Sant’Antonio, l’agricoltura in festa
Coldiretti: ecco tutti gli eventi in programma
Sant’Antonio Abate è una delle ricorrenze più amate da i Varesini e, al tempo stesso, dagli imprenditori agricoli dell’intera provincia: non a caso, il tradizionale “falò” della Motta, previsto per questa sera, è uno degli eventi più importanti e noti tra le celebrazioni in onore del santo di Coma (Egitto) che si susseguono in tutta Italia.
Domani, 17 gennaio, il calendario liturgico festeggerà il santo protettore degli animali e custode della terra e di un’agricoltura che, oggi come in passato, è molto legata alle proprie tradizioni.
“E’ una festa che ogni paese rurale, dalle Prealpi alla Bassa, vivrà con la Messa e la partecipazione degli agricoltori, con i loro mezzi agricoli e i loro animali” dice il presidente di Coldiretti Varese Fernando Fiori.
Nella città capoluogo, in particolare, proseguiranno le celebrazioni alla Motta, dove nella chiesetta di Sant’Antonio Abate sarà celebrata la Messa alle ore 11 (officerà il prevosto mons. Gilberto Donnini) e alle ore 18 (celebra il vicario episcopale mons. Franco Agnesi).
La benedizione degli animali, seguita dal lancio dei palloncini, sarà alle ore 12.
“Agricoltori e allevatori si ritroveranno nelle rispettive sezioni per celebrare una festa di antica origine e ancor oggi celebrata come un tratto d’unione tra le generazioni che operano nel settore primario” aggiunge il direttore di Coldiretti Varese, Francesco Renzoni.
Sant’Antonio nacque a Coma nella lontana terra d’Egitto in tempi remoti (si pensa nell’anno 251), distribuì ai poveri la cospicua eredità paterna e intraprese una vita di riflessione come eremita: si dedicò poi al conforto dei sofferenti e dei cristiani perseguitati e aiutando Sant’Atanasio nella sconfitta dell’eresia ariana che, in quel tempo, si stava diffondendo nel primo mondo cristiano.
E’ proprio Sant’Atanasio che ne racconta l’opera nella “Vita Antonii” riferendo anche l’anno della sua morte, avvenuta nel 357 (secondo le fonti, sarebbe dunque ultracentenario) nelle lande desolate della Tebaide, dove si era ritirato dedicandosi alla cura del proprio piccolo orto.
L’iconografia raffigura sempre un porcello munito di campanella a fianco del santo egiziano: la leggenda vuole che il porcellino sia stato “complice“ nell’aiutare Sant’Antonio a rubare il fuoco degli inferi per donarlo al popolo, che soffriva il freddo.

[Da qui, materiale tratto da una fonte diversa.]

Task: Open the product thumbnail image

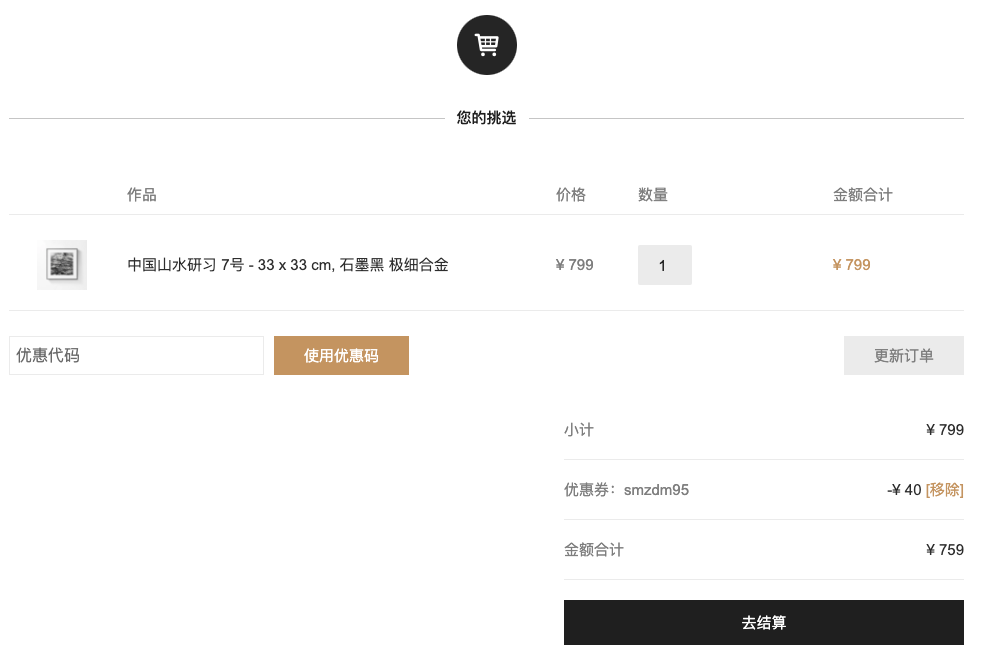Action: (x=62, y=265)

La storia, invece, ricorda che i canonici di Sant’Antonio avevano ottenuto il permesso di allevare i maiali all’interno de centri abitati: il grasso di maiale era infatti utilizzato come emolliente per le piaghe provocate dal “fuoco di S. Antonio”, che l’ordine curava negli hospitii od ospedali che era deputato a gestire.
L’Ordine antoniano lasciò, dunque, traccia del suo passaggio attraverso una serie pressoché infinita di ospedali (tutt’oggi dedicati al Santo) presenti anche sul territorio della nostra provincia.